Un reddito permetterebbe di non trovarsi
costrette e costretti ad accettare condizioni di lavoro poco dignitose,
spesso in grado di spegnere anche la passione più sfrenata per la propria
attività. Non c’è sciopero che tenga di fronte alla possibilità stessa
di sottrarsi al lavoro! Il reddito è lo strumento più robusto di cui le
lavoratrici e i lavoratori possono servirsi per ridisegnare le regole dello
stesso lavoro.
La possibilità di liberarsi dal lavoro percependo un reddito,
infine, potrebbe favorire il diffondere di stili di vita improntati alla
decrescita e liberi dal consumismo compulsivo in cui ti spinge un lavoro
poco gratificante che risucchia tutta la tua esistenza.
Il reddito è una
pretesa legittima, almeno finché si aspira all’autodeterminazione.
La rivendicazione
di un reddito, di per sé economica e materiale, ha secondo noi anche un
valore simbolico e deve essere accompagnata da una battaglia politica.

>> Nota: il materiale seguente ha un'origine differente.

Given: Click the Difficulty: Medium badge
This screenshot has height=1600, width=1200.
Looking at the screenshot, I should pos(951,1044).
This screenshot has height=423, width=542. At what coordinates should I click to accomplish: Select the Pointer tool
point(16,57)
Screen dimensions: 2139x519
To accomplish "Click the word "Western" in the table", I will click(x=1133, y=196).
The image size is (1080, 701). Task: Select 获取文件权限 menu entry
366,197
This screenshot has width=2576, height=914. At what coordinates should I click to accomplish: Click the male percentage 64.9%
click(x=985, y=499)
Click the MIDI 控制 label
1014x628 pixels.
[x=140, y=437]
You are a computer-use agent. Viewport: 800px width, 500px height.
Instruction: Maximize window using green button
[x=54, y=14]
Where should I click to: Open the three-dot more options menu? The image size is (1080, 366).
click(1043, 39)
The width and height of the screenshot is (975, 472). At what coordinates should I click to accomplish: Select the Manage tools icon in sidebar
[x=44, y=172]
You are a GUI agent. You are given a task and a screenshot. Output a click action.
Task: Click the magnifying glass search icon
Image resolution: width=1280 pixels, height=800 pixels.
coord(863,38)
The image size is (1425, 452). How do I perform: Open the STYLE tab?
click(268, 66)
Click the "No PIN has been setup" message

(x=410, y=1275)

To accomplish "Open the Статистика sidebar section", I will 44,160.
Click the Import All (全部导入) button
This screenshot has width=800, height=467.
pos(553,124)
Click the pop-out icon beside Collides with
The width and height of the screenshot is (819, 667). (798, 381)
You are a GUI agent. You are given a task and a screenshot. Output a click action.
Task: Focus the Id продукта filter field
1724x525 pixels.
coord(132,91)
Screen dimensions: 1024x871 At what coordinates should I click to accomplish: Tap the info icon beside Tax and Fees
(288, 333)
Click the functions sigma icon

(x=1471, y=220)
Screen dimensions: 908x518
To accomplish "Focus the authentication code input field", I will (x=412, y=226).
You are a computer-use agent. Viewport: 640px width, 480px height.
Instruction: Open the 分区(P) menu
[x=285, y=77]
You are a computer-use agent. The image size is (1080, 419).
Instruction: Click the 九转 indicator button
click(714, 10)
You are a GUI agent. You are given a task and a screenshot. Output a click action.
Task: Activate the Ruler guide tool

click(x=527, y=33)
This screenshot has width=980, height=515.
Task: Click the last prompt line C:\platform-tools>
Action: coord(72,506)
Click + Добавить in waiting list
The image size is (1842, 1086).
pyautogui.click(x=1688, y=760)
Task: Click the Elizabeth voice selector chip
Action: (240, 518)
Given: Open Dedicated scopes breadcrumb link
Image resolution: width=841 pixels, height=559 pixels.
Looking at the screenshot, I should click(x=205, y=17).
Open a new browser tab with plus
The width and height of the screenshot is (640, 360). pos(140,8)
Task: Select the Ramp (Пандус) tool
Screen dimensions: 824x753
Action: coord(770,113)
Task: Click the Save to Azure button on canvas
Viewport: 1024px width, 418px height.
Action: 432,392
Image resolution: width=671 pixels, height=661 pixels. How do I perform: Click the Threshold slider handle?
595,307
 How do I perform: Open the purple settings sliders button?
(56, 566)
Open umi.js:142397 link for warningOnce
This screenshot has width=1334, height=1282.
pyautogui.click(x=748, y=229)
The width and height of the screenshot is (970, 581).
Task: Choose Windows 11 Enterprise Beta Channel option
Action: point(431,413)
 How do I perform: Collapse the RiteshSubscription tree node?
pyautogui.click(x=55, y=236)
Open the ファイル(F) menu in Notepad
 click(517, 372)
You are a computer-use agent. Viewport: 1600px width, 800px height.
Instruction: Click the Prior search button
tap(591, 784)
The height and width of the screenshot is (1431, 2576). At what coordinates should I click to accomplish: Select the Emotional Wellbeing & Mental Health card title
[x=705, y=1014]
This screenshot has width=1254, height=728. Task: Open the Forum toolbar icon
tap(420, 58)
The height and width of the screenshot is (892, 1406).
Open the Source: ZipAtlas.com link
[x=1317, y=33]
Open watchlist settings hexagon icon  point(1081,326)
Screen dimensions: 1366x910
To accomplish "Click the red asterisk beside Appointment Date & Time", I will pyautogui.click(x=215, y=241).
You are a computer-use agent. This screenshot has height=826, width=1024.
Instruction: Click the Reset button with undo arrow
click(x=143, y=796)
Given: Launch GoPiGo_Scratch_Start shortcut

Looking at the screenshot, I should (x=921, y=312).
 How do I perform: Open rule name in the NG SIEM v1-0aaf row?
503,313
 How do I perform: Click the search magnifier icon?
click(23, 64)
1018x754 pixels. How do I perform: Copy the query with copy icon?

Il reddito che chiediamo è contrapposto agli assegni familiari e a tutte
quelle politiche che legano l’assistenza al “ruolo nella società”: nel
caso delle donne quello di “riproduttrici della specie” o almeno di “dolce
metà” di un uomo. In questo senso intendiamo il reddito, individuale e
incondizionato, anche come strumento simbolico di liberazione dal dispotismo
emotivo della coppia che viene proposta come destino sociale, luogo del
privilegio emotivo, il privato opposto al resto del mondo.